* Page extract *
Teachers in both groups implemented one of the two FA approaches in their mathematics classrooms. Both approaches were based on “learning progressions” (Duncan & Rivet, 2018; Furtak, 2012) for primary school mathematics education. These learning progressions represent typical pathways that students usually undergo when acquiring basic mathematical content, and they represent the groundwork upon which students’ competencies were systematically assessed. To effectively prepare teachers for translating the FA cycle into concrete action, they participated in a PD program on assessment-based, individualized mathematics instruction covering six sessions throughout the school year. While this PD program was parallel in both groups, the approaches differed regarding the formalization of the FA cycle. Specifically, in the CE group, the classroom implementation was tightly guided (using prepared, written task sets for assessment that were identical for all students), whereas in the PI group, teachers were given more flexibility in realizing the concept in their mathematics classrooms (holding planned, focused conversations for assessment with students they selected).

Teachers rated the implementation success at six measurement points (for the variables acceptability, feasibility) and five measurement points (for the variables fidelity, cooperation, perceived learning outcome) throughout the school year, and at the end of the year, they also rated the sustainability of the implementation (Figure 2).

Figure 2.

Study Design and Measurement Time Points

Research Question and Hypotheses

This study examines how two differently structured FA approaches (CE vs. PI) affect different implementation outcomes over the implementation process of one school year. The following hypotheses were posed:

Hypothesis 1: For the initial phase of implementation, we expected that effects for all implementation variables would be higher for the more structured CE approach compared with the less structured PI approach. We defined the initial phase as the two first points of measurement (acceptability and feasibility at T1 and T2 and all other variables at T2 and T3).

Hypothesis 2: We expected that the effects of the two approaches on the implementation variables would equalize over time, that is, that teachers in PI would eventually rate the implementation variables more positively. To analyze this change over time, we focused on all points of measurement after the initial phase (acceptability and feasibility at T3–T6 and all other variables at T4–T6).

Hypothesis 3: As a result of Hypothesis 2, we expected no differences for sustainability ratings between CE and PI at the end of the school year (T6).

* What to do *
Please say whether each statement agrees with the FA study passage, answering yes or no and quoting the deciding words: (a) The PD program ran for six sessions over the school year. (b) Teachers in the PI group assessed students with prepared, written task sets identical for all students. (c) Teachers rated sustainability at every measurement point. The data that come next are separate from the FA study passage.

* Recorded information *
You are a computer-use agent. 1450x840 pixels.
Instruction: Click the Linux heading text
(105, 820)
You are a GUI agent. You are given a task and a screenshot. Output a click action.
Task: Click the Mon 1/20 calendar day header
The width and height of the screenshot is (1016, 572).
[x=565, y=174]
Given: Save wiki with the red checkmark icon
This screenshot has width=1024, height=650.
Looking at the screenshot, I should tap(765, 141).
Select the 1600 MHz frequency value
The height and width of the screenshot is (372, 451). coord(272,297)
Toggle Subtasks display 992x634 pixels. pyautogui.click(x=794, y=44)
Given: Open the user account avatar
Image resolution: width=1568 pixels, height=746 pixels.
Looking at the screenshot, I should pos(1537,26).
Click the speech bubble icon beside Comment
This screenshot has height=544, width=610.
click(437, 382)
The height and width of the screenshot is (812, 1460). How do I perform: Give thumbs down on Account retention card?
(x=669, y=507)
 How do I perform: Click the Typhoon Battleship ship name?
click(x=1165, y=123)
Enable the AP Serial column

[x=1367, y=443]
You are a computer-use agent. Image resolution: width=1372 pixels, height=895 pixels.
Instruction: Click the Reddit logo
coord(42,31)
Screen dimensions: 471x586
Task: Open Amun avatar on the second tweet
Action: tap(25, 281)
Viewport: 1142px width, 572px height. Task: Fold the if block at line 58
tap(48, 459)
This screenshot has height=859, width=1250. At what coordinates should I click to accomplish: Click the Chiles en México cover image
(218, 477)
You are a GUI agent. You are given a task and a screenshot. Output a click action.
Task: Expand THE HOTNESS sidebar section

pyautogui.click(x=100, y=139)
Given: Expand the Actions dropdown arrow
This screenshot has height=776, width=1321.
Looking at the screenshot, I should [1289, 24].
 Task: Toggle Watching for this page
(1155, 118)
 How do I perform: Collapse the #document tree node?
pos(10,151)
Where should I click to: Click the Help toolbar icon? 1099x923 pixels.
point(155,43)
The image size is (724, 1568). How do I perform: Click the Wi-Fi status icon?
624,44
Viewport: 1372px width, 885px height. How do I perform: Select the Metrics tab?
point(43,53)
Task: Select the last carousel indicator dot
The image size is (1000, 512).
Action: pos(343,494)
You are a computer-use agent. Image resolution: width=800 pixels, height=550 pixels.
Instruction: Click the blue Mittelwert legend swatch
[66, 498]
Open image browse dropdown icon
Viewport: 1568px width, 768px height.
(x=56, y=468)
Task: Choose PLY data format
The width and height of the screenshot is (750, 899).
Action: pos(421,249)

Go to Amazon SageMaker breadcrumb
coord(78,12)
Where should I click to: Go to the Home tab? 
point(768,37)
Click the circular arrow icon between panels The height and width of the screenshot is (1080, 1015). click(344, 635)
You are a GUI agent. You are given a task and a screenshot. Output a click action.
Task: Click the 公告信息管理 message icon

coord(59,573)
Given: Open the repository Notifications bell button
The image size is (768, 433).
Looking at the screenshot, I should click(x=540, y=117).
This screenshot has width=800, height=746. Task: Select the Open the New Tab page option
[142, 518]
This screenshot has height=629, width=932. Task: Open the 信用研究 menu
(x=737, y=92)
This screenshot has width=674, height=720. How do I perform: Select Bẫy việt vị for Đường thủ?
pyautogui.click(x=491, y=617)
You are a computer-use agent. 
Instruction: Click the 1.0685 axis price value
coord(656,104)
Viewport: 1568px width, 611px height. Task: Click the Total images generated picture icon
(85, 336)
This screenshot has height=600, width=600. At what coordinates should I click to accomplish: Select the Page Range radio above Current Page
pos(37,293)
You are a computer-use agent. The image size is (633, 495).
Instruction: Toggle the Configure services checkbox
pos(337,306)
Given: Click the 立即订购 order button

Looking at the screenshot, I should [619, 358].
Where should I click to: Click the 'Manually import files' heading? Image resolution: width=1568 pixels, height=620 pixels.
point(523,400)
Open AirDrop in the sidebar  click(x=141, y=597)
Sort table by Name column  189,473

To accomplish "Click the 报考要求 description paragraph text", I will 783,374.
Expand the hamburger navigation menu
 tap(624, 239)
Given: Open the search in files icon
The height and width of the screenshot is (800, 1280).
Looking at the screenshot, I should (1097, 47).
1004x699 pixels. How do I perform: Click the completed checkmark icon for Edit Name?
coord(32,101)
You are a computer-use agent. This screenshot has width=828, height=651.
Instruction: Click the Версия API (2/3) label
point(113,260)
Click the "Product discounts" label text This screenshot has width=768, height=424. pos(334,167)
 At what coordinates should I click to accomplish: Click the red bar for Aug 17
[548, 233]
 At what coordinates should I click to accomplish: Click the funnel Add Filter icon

* Response to the task *
(a) Yes: "covering six sessions throughout the school year"
(b) No: "in the CE group, the classroom implementation was tightly guided (using prepared, written task sets for assessment that were identical for all students)"
(c) No: "at the end of the year, they also rated the sustainability of the implementation"